8 марта. Последние обывательские анекдоты: недавно, перед выборами, умер один из наших министров и, к своему удивлению, попал в рай. Ему там показалось скучно и захотелось посмотреть, каково-то в аду. Кто-то подвернулся и в окно показал ад: роскошно накрытый стол, цветы, вино и вокруг прекрасные и шикарные женщины. Очень ему понравилось там, и запросился он в ад.
– Смотрите, оттуда уже нет возврата, – ничего не слушает, просится в ад. Пошел в небесный местком, получил путевку в ад. Только это он переступил порог, набросились на него черти и начали рвать.
– Чего вы на меня навалились, я вовсе не к вам, я вон к тому столу…
– К столу? Ха-ха, да это же агитпункт!
И другой:
– Как вы поживаете? – Отлично.
– Получили комнату? – Нет.
– Есть у вас работа? – Тоже нет.
– Ну а карточка? – Какая же карточка, если я безработный?
– Радио слушаете? – Конечно; откуда же бы я знал, что мне живется отлично!
11 марта. У меня рабочая карточка (по Союзу писателей), по ней я получаю 600 гр. хлеба, половину отдаю Шуре и голодаю опять самым настоящим образом. Сегодня 11-е. 28 февраля я послала телеграмму Юрию, прося передать Васе, чтобы немедленно выслал деньги. Кроме длинной телеграммы, я ни от родителей, ни от деда моих бедных внучат ничего не получила.
Почти каждый день Мара ходит продавать мои книги, мне самой неловко, в Лавке писателей меня слишком хорошо все знают.
Это мучительно. А со стороны Васи и Наташи просто бесчеловечно по отношению к детям. Я измучена и истощена. Как быть дальше? Работы мне не найти, переводов нет.
На этих днях М.М. <Сорокина> зазвала меня к себе заняться спиритизмом.
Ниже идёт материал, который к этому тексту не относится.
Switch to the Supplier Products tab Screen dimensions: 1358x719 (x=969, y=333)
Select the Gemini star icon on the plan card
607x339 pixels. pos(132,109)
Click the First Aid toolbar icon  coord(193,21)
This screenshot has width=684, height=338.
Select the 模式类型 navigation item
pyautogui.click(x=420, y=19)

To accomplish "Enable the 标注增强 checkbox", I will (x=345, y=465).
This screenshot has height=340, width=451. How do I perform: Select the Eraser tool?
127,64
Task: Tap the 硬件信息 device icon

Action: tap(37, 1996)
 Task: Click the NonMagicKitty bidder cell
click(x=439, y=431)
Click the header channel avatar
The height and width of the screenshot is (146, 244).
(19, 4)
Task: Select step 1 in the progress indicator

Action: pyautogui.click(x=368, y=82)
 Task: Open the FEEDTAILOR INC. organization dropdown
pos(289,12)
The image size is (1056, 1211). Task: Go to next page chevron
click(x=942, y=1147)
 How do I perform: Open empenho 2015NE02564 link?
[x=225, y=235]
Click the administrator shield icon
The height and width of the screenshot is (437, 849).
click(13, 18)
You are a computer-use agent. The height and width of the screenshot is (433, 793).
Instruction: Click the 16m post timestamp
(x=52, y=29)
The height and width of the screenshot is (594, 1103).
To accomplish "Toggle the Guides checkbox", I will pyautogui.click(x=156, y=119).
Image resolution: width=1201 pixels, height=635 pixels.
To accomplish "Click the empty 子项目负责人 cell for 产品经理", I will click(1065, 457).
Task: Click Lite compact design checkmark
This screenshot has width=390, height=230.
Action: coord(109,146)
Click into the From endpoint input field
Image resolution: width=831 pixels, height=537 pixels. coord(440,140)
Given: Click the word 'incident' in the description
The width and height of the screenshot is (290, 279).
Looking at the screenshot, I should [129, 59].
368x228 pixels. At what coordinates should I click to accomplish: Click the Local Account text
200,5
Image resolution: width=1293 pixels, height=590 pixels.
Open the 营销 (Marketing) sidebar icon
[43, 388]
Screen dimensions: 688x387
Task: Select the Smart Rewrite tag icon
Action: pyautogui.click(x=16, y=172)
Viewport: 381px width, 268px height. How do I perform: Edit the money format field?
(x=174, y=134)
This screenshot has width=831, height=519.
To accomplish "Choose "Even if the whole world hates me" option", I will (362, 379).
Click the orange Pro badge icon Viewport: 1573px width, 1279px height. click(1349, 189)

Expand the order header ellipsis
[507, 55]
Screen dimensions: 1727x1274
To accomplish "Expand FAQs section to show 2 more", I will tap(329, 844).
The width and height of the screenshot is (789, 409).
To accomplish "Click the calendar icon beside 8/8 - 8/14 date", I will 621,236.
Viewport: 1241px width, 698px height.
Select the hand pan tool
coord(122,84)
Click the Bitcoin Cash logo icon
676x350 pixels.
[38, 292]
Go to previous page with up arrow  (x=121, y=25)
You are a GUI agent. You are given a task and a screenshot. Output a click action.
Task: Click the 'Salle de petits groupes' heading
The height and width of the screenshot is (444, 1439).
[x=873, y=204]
Она только этим и живет, т. к. духи ее успокаивают насчет сына, держат ее в курсе его передвижений, и если все осуществится, то это будет целое откровение.
Блюдечко бегало, я еле до него прикасалась. Путного ничего не выходило, на ее вопросы ответа не было. Я спросила, жив ли мой брат. Последовал ответ: «Вася Яковлев (брат) à Paris». – «Кто с нами говорит?» – и вот тут получилось самое странное: блюдечко поехало, и вышло: «Доша Квашнин!» Я об нем давным-давно не вспоминала, Мария Михайловна о существовании Евдокима Николаевича Квашнина-Самарина не знала совсем. «Когда я увижу брата?» – «Май 1947». Последнее, конечно, явно несбыточно. Как это объяснить? Что же мне делать дальше?
Была на днях в филармонии. Исполняли 3-ю симфонию Гавриила Попова. Вещь большая, крепкая. Четвертая часть очень хороша, но, по-моему, холодно это, меня не захватило. А м.б., я просто утомлена и настолько голодна, что уже не соображаю, и одни струнные немного однообразны. Кочуров восхищался новаторством Попова. В артистической, куда мы пошли с Натальей Васильевной, был Юрьев. Ему 76-й год, был удар в прошлом году, а вид великолепный. Рассказал мне, что пишет 3-й том воспоминаний[115], Институт театра и музыки заказал ему книгу «Школа русского актерства»[116], а на днях его просили прочесть в ВТО доклад на тему: «Истоки советского театра».
Люблю видеть людей, торжествующих над временем. К ним относится и Анна Петровна. – Clémence[117].
Юрьев сохраняет свое brio[118]. Прекрасно одет, чудесный бриллиантовый перстень на пальце.
1 марта в Союзе писателей был вечер одного стихотворения. А перед этим кое-кто говорил в ответ на доклад Друзина о советской поэзии. Между прочим, Раиса Мессер (партийная) сказала такую фразу: «Наши поэты что-то слишком успокоились за последние месяцы и ничего не пишут».
Я думаю после августовского постановления ЦК вряд ли захочется писать стихи.